Here’s a situation that you’ve probably never thought about, that is until you encounter it for the first time. Hard and heavy metal castings such as these 4-cylinder water pump housings can and do rust away, just the same as the much thinner body sheet metal on your TR. When this happens on the inside of a casting, it’s difficult to judge just how much of the metal has disappeared through erosion, but when it happens at the hose attachment points like on the housing shown on the right, it should jump right up at you and scream to be repaired. After all, having a hose slip off in heavy summer traffic is one sure way to ruin your day! We find housings like this several times every year, and fortunately we have a good supply of decent spares as shown on the left to quickly replace any suspect housings. While new aluminum replacements are shown in the catalogs for something close to $250, we feel that our clients will be better off sticking with the tried and true original cast iron housings, and saving the high cost of aluminum for some other surprise that will likely surface at another time during most every restoration.

January 31, 2022

Most TR2/3 dimmer switch brackets have been destroyed by rust over the past 60+ years, so we started reproducing them many years ago. This is the “early” version, used on all TR2-early TR3A’s, up to approximately TS60000 when the dimmer switch changed. If your bracket has a big rust hole in it and is missing mount tabs like this one, chances are pretty good that you’ll also be repairing or replacing the bulkhead side panel for the very same reason! This is the fourth or fifth time we’ve made a batch of 50 brackets since we started reproducing them, and we start by having the blanks cut out for us by our local laser cutting firm (who’s owner has a pretty nice TR4!). Once we have the blanks in hand, it’s pretty easy for our metal fabrication shop to make all of the bends and fold them into useable brackets. If you were to attempt to bend these in a traditional sheet metal break, there would no doubt be some places where tabs that were previously bent would be in the way of the spot where you need to clamp for the next bend. Fortunately, we have a Baliegh magnetic break, which allows us to easily clamp intricate shapes like this and fold precisely where the bends need to be located, without interference from previous bends.

January 24, 2022

The intake and exhaust valves inside of your engine seal only by simple metal to metal contact, so the sealing surfaces of both the valve and the valve seat in the head must be perfect. They also must align perfectly, so that contact between the two is maintained 100 percent of the way around. You have no doubt heard of bent or burned valves causing engines to run rough or poorly (if at all), and it is the irregular contact caused by one of those two conditions which causes all of the trouble. These valves must seal and hold compression of approximately 150 PSI on the initial compression stroke, and who knows how much additional pressure is exerted when the fuel and air mixture explodes in the cylinder. Without a doubt, it is a substantial amount. You can see in this photo some of the irregular surface pits in this exhaust valve seat, and understand why the engine barely ran and would only pump up to 120# of static compression. Note that there are two types of compression checks, a static check where you hold a compression gauge in the spark plug hole and measure the initial push when the starter cranks and the piston rises. Then there’s a leak-down test, where you test how well the cylinder holds the compression after that initial push. Needless to say, this one leaked down rapidly!

++++++++++

Stated goal 1: Rewrite only the lines of the records starting at the one containing "Open Pontifical Catholic" and ending at the one containing "click(x=180, y=45)", with "screenshot" replaced by "image" and everything else unchanged. Leave the pictures out.

Information supplied:
++++++++++

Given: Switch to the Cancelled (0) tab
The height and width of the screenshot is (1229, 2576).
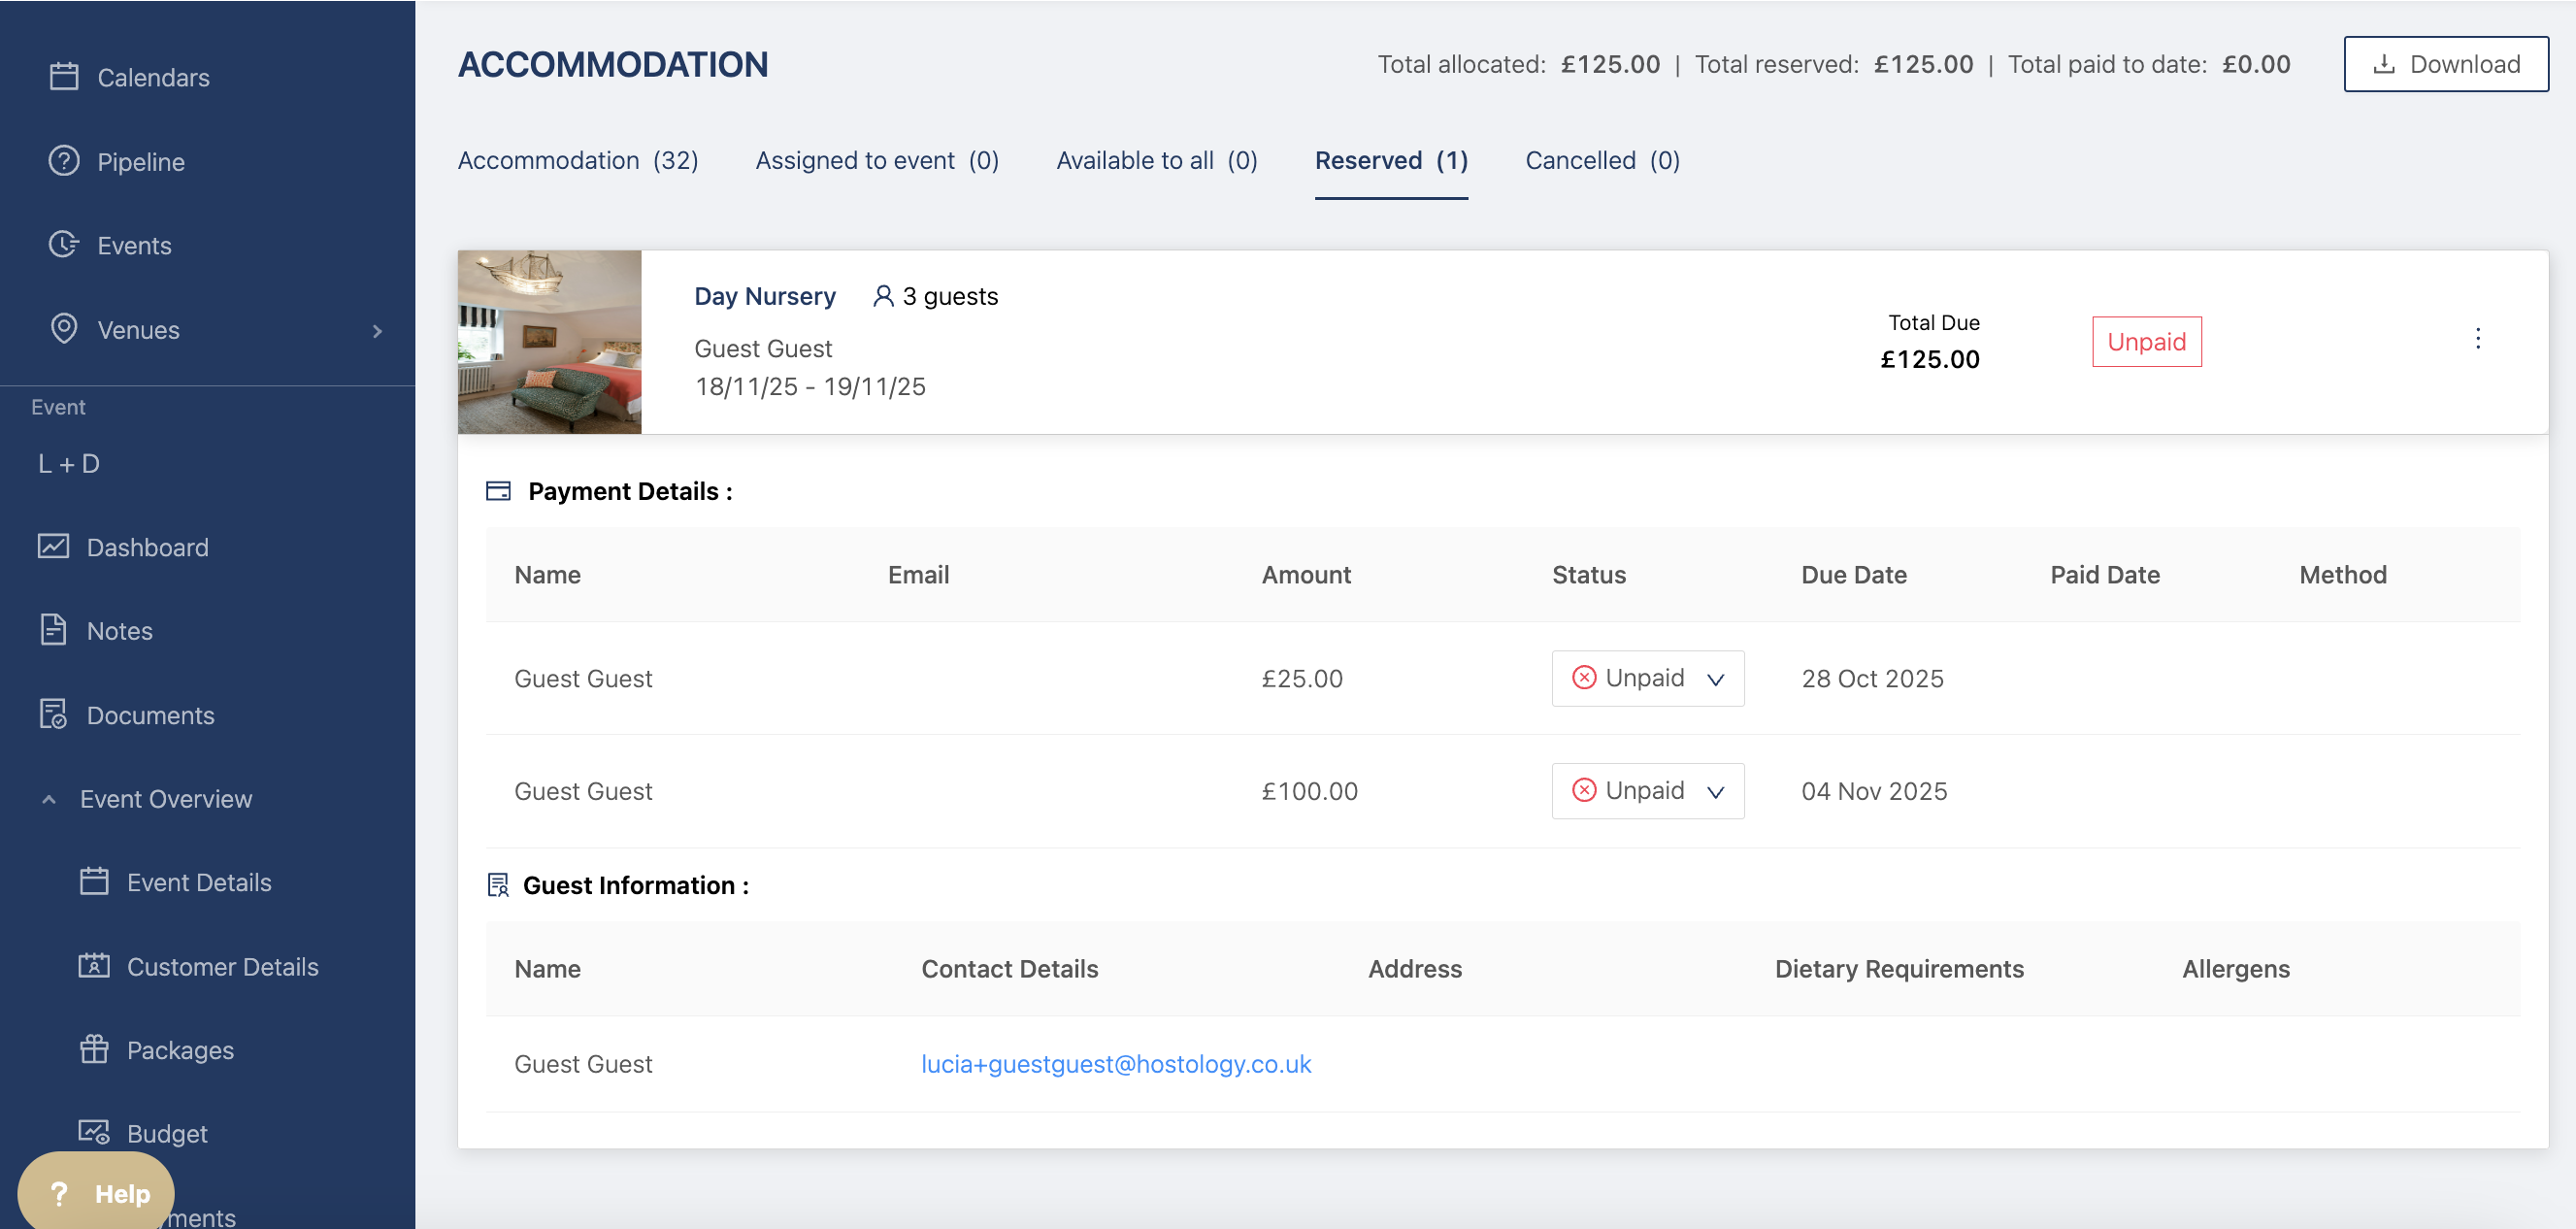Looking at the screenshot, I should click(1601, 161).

++++++++++

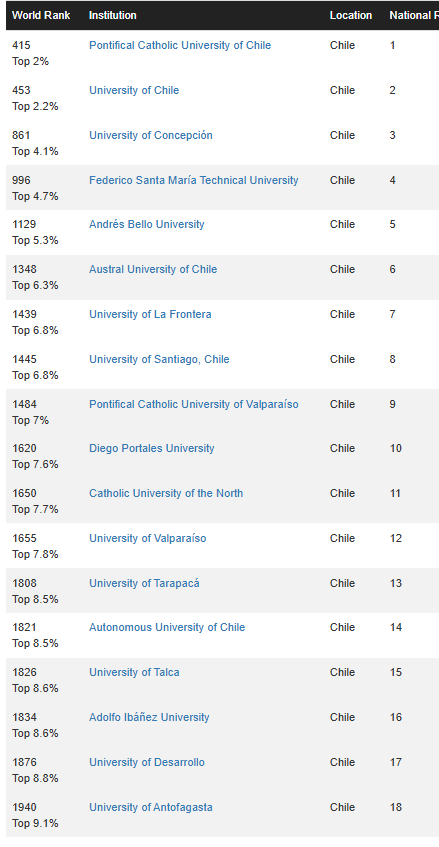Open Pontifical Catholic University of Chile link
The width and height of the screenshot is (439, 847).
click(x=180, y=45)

++++++++++

Stated goal 2: Carry on the TR restoration notes from where they stop.

Result 1:
Open Pontifical Catholic University of Chile link
The width and height of the image is (439, 847).
click(x=180, y=45)

Result 2:
January 17, 2022

When working with ancient parts and new reproduction bits, it’s never too early to begin test fitting. Who knows how many times this front apron has been bumped and beaten over the preceeding 65 years, so chances are very good that even an original grille isn’t going to fit as properly as it should in this opening. Now most of you (and many “professional” shops) will hope for the best and wait until the car is painted to fit or even order the new shiny parts, but that’s when the wheels will start to come off of the apple cart! Over the years, we’ve seen more than our share of stalled projects, many of them painted and “just needs to be re-assembled”. What should be the easiest and most pleasant part of the restoration is left sitting idle, as no one wants to reverse gears and re-do bodywork a second time so that the car will go back together. While some may think that we assemble and dissassemble too many times during a restoration, we fully believe in being prudent and avoiding rework at some point further down the process. So far (knock on wood), we’ve never had to go back and re-do bodywork and paint because a later installed part wouldn’t fit. Remember, “haste makes waste”.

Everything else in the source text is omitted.